Type inhabitation of atomic polymorphism is undecidable

Abstract

Abstract Atomic polymorphism $\mathbf{F_{at}}$ is a restriction of Girard and Reynold’s system $\mathbf{F} $(or $\lambda 2$) which was first introduced in Ferreira [ 2] in the context of a philosophical commentary on predicativism. $\lambda 2$ is a well-known and powerful formal tool for studying polymorphic functional programming languages and formal methods in program specification and development, but its computational power far exceeds the recursive level of interest in applications. Hence, the interest of studying subsystems of $\lambda 2$ with weaker computational power. $\mathbf{F_{at}}$ is defined by restricting instantiation to atomic variables only. It turns out that the type system is still sufficiently powerful to possess embeddings of full intuitionistic propositional calculus [ 3, 4], and since the calculus has fewer connectives and strong normalizability is simple to prove [ 3], this result allows us to circumvent many of the extra computational complexities present when dealing with the proof theory of IPC. It is natural to inquire whether type inhabitation, i.e. provability in the corresponding fragment of second-order intuitionistic propositional logic, is decidable or not and in general to see whether the negative results involving the undecidability of type inhabitation, typability and type-checking for $\mathbf{F}$ still hold in this fragment.
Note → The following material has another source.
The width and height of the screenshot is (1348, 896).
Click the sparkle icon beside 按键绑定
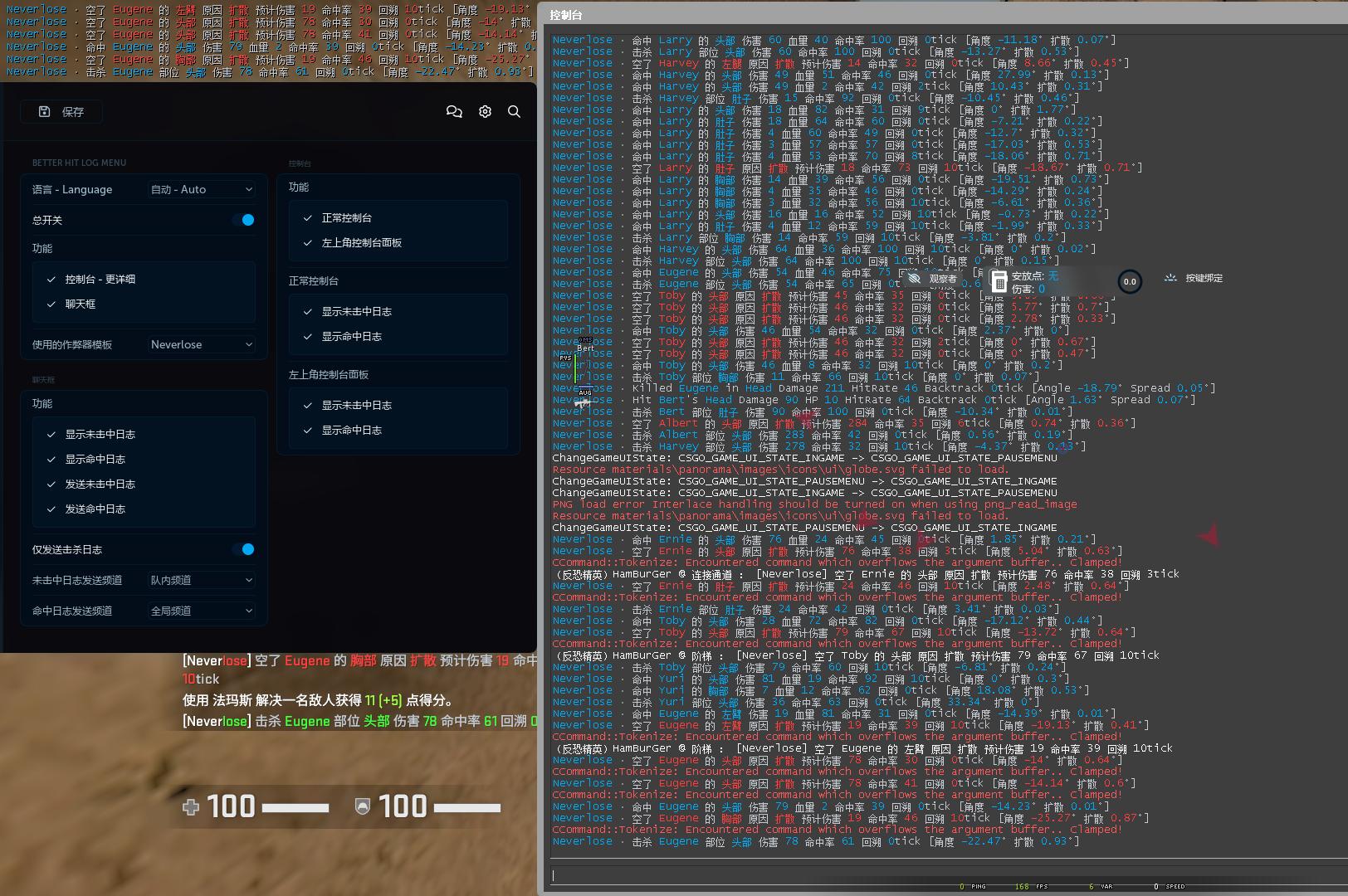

A further theme would be to study the result of adding type constructors, recursors or even dependent types to $\mathbf{F_{at}}$. In this paper, we show that type inhabitation for $\mathbf{F_{at}}$ is undecidable by codifying within it an undecidable fragment of first-order intuitionistic predicate calculus, adapting and modifying the technique of Urzyczyn’s [ 1, 7] purely syntactic proof of the undecidability of type inhabitation for $\mathbf{F}$.